Given the records that follow, return each one verbatim.

→ DATA EXCERPTS
▼
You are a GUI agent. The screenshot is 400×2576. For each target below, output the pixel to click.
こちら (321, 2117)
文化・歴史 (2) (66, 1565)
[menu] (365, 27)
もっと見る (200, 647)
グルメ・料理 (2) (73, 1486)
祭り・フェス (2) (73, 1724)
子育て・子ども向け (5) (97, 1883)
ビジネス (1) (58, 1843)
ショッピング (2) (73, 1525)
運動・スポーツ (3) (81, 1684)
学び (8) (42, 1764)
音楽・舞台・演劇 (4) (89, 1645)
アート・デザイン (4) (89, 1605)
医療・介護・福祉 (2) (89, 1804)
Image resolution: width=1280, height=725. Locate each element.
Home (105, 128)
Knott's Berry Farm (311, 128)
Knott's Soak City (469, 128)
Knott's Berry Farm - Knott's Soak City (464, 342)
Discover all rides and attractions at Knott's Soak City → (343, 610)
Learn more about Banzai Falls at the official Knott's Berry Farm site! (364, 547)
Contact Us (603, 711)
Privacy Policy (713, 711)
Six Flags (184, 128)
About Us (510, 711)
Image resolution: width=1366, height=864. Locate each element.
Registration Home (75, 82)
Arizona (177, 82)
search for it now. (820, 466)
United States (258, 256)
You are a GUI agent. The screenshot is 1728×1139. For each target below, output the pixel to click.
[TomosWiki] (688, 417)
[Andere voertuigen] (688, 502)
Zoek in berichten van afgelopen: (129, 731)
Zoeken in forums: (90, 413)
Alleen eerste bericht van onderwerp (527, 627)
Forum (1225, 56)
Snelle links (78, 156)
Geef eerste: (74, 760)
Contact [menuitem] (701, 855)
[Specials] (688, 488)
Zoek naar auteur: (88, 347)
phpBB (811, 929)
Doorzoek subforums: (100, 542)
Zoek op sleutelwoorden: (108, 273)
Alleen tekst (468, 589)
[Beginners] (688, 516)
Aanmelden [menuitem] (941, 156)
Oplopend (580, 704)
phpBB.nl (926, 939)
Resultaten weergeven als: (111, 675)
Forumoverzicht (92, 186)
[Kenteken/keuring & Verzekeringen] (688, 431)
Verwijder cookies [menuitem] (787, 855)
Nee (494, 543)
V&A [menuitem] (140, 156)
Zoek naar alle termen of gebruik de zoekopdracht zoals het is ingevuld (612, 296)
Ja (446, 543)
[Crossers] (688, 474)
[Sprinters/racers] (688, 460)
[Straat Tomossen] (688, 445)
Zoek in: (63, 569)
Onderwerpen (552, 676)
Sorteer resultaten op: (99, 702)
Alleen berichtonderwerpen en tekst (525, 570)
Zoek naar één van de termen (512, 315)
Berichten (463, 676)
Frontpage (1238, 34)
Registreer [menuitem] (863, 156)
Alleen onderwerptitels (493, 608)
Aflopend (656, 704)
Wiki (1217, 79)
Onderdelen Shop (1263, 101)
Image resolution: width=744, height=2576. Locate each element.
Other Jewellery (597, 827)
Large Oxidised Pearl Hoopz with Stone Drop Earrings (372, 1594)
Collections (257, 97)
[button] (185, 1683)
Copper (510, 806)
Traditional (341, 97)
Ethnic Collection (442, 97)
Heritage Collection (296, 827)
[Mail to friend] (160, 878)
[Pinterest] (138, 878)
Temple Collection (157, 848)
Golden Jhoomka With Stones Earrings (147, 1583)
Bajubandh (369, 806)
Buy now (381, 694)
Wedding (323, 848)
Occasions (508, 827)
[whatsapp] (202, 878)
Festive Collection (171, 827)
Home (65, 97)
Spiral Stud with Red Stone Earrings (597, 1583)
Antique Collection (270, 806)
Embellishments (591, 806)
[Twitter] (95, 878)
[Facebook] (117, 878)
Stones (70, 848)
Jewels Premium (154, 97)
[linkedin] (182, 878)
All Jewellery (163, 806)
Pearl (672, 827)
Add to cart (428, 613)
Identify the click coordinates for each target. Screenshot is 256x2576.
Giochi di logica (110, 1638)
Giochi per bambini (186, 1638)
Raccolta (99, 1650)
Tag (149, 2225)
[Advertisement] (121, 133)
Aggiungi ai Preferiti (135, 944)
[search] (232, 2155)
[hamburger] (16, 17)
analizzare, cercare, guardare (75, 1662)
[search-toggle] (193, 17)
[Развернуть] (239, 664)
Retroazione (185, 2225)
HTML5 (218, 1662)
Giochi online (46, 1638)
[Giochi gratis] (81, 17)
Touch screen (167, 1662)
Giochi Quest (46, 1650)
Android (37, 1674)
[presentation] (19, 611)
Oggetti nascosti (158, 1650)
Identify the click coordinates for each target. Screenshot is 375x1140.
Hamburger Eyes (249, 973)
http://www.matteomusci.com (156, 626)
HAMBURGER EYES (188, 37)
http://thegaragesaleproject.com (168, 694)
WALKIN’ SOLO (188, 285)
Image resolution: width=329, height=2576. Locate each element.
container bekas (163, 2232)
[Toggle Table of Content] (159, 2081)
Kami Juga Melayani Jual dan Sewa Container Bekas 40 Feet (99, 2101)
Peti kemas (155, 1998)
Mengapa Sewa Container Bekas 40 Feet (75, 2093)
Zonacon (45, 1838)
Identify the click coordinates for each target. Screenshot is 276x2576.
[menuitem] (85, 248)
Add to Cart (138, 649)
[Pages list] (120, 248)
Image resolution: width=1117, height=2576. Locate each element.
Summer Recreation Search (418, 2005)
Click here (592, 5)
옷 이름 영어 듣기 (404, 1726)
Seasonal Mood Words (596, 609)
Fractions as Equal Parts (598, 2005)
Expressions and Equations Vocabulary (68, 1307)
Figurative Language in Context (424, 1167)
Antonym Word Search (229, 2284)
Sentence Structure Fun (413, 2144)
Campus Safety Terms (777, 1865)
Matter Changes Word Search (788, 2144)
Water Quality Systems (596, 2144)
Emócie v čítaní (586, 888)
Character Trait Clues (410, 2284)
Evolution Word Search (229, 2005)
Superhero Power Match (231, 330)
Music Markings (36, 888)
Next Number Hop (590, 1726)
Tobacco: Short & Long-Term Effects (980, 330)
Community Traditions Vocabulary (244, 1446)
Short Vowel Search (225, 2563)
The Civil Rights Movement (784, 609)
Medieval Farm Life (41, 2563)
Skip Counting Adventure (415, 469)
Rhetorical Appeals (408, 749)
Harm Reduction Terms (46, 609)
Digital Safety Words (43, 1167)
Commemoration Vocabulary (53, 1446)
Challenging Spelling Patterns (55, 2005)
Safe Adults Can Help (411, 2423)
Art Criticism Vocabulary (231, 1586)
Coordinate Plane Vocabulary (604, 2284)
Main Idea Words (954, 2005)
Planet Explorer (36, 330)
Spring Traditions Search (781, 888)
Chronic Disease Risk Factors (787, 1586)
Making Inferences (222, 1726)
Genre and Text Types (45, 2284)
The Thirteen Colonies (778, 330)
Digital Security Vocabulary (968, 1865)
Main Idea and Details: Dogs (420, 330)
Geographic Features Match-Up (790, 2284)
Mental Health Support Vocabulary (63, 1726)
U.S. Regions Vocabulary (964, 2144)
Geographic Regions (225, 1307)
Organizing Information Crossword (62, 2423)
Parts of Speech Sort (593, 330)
▲
→ FINISHED EXERCISE
You are a GUI agent. The screenshot is 400×2576. For each target below, output the pixel to click.
こちら (321, 2117)
文化・歴史 (2) (66, 1565)
[menu] (365, 27)
もっと見る (200, 647)
グルメ・料理 (2) (73, 1486)
祭り・フェス (2) (73, 1724)
子育て・子ども向け (5) (97, 1883)
ビジネス (1) (58, 1843)
ショッピング (2) (73, 1525)
運動・スポーツ (3) (81, 1684)
学び (8) (42, 1764)
音楽・舞台・演劇 (4) (89, 1645)
アート・デザイン (4) (89, 1605)
医療・介護・福祉 (2) (89, 1804)
Image resolution: width=1280, height=725. Locate each element.
Home (105, 128)
Knott's Berry Farm (311, 128)
Knott's Soak City (469, 128)
Knott's Berry Farm - Knott's Soak City (464, 342)
Discover all rides and attractions at Knott's Soak City → (343, 610)
Learn more about Banzai Falls at the official Knott's Berry Farm site! (364, 547)
Contact Us (603, 711)
Privacy Policy (713, 711)
Six Flags (184, 128)
About Us (510, 711)
Image resolution: width=1366, height=864. Locate each element.
Registration Home (75, 82)
Arizona (177, 82)
search for it now. (820, 466)
United States (258, 256)
You are a GUI agent. The screenshot is 1728×1139. For each target below, output the pixel to click.
[TomosWiki] (688, 417)
[Andere voertuigen] (688, 502)
Zoek in berichten van afgelopen: (129, 731)
Zoeken in forums: (90, 413)
Alleen eerste bericht van onderwerp (527, 627)
Forum (1225, 56)
Snelle links (78, 156)
Geef eerste: (74, 760)
Contact [menuitem] (701, 855)
[Specials] (688, 488)
Zoek naar auteur: (88, 347)
phpBB (811, 929)
Doorzoek subforums: (100, 542)
Zoek op sleutelwoorden: (108, 273)
Alleen tekst (468, 589)
[Beginners] (688, 516)
Aanmelden [menuitem] (941, 156)
Oplopend (580, 704)
phpBB.nl (926, 939)
Resultaten weergeven als: (111, 675)
Forumoverzicht (92, 186)
[Kenteken/keuring & Verzekeringen] (688, 431)
Verwijder cookies [menuitem] (787, 855)
Nee (494, 543)
V&A [menuitem] (140, 156)
Zoek naar alle termen of gebruik de zoekopdracht zoals het is ingevuld (612, 296)
Ja (446, 543)
[Crossers] (688, 474)
[Sprinters/racers] (688, 460)
[Straat Tomossen] (688, 445)
Zoek in: (63, 569)
Onderwerpen (552, 676)
Sorteer resultaten op: (99, 702)
Alleen berichtonderwerpen en tekst (525, 570)
Zoek naar één van de termen (512, 315)
Berichten (463, 676)
Frontpage (1238, 34)
Registreer [menuitem] (863, 156)
Alleen onderwerptitels (493, 608)
Aflopend (656, 704)
Wiki (1217, 79)
Onderdelen Shop (1263, 101)
Image resolution: width=744, height=2576. Locate each element.
Other Jewellery (597, 827)
Large Oxidised Pearl Hoopz with Stone Drop Earrings (372, 1594)
Collections (257, 97)
[button] (185, 1683)
Copper (510, 806)
Traditional (341, 97)
Ethnic Collection (442, 97)
Heritage Collection (296, 827)
[Mail to friend] (160, 878)
[Pinterest] (138, 878)
Temple Collection (157, 848)
Golden Jhoomka With Stones Earrings (147, 1583)
Bajubandh (369, 806)
Buy now (381, 694)
Wedding (323, 848)
Occasions (508, 827)
[whatsapp] (202, 878)
Festive Collection (171, 827)
Home (65, 97)
Spiral Stud with Red Stone Earrings (597, 1583)
Antique Collection (270, 806)
Embellishments (591, 806)
[Twitter] (95, 878)
[Facebook] (117, 878)
Stones (70, 848)
Jewels Premium (154, 97)
[linkedin] (182, 878)
All Jewellery (163, 806)
Pearl (672, 827)
Add to cart (428, 613)
Identify the click coordinates for each target. Screenshot is 256x2576.
Giochi di logica (110, 1638)
Giochi per bambini (186, 1638)
Raccolta (99, 1650)
Tag (149, 2225)
[Advertisement] (121, 133)
Aggiungi ai Preferiti (135, 944)
[search] (232, 2155)
[hamburger] (16, 17)
analizzare, cercare, guardare (75, 1662)
[search-toggle] (193, 17)
[Развернуть] (239, 664)
Retroazione (185, 2225)
HTML5 (218, 1662)
Giochi online (46, 1638)
[Giochi gratis] (81, 17)
Touch screen (167, 1662)
Giochi Quest (46, 1650)
Android (37, 1674)
[presentation] (19, 611)
Oggetti nascosti (158, 1650)
Identify the click coordinates for each target. Screenshot is 375x1140.
Hamburger Eyes (249, 973)
http://www.matteomusci.com (156, 626)
HAMBURGER EYES (188, 37)
http://thegaragesaleproject.com (168, 694)
WALKIN’ SOLO (188, 285)
Image resolution: width=329, height=2576. Locate each element.
container bekas (163, 2232)
[Toggle Table of Content] (159, 2081)
Kami Juga Melayani Jual dan Sewa Container Bekas 40 Feet (99, 2101)
Peti kemas (155, 1998)
Mengapa Sewa Container Bekas 40 Feet (75, 2093)
Zonacon (45, 1838)
Identify the click coordinates for each target. Screenshot is 276x2576.
[menuitem] (85, 248)
Add to Cart (138, 649)
[Pages list] (120, 248)
Image resolution: width=1117, height=2576. Locate each element.
Summer Recreation Search (418, 2005)
Click here (592, 5)
옷 이름 영어 듣기 (404, 1726)
Seasonal Mood Words (596, 609)
Fractions as Equal Parts (598, 2005)
Expressions and Equations Vocabulary (68, 1307)
Figurative Language in Context (424, 1167)
Antonym Word Search (229, 2284)
Sentence Structure Fun (413, 2144)
Campus Safety Terms (777, 1865)
Matter Changes Word Search (788, 2144)
Water Quality Systems (596, 2144)
Emócie v čítaní (586, 888)
Character Trait Clues (410, 2284)
Evolution Word Search (229, 2005)
Superhero Power Match (231, 330)
Music Markings (36, 888)
Next Number Hop (590, 1726)
Tobacco: Short & Long-Term Effects (980, 330)
Community Traditions Vocabulary (244, 1446)
Short Vowel Search (225, 2563)
The Civil Rights Movement (784, 609)
Medieval Farm Life (41, 2563)
Skip Counting Adventure (415, 469)
Rhetorical Appeals (408, 749)
Harm Reduction Terms (46, 609)
Digital Safety Words (43, 1167)
Commemoration Vocabulary (53, 1446)
Challenging Spelling Patterns (55, 2005)
Safe Adults Can Help (411, 2423)
Art Criticism Vocabulary (231, 1586)
Coordinate Plane Vocabulary (604, 2284)
Main Idea Words (954, 2005)
Planet Explorer (36, 330)
Spring Traditions Search (781, 888)
Chronic Disease Risk Factors (787, 1586)
Making Inferences (222, 1726)
Genre and Text Types (45, 2284)
The Thirteen Colonies (778, 330)
Digital Security Vocabulary (968, 1865)
Main Idea and Details: Dogs (420, 330)
Geographic Features Match-Up (790, 2284)
Mental Health Support Vocabulary (63, 1726)
U.S. Regions Vocabulary (964, 2144)
Geographic Regions (225, 1307)
Organizing Information Crossword (62, 2423)
Parts of Speech Sort (593, 330)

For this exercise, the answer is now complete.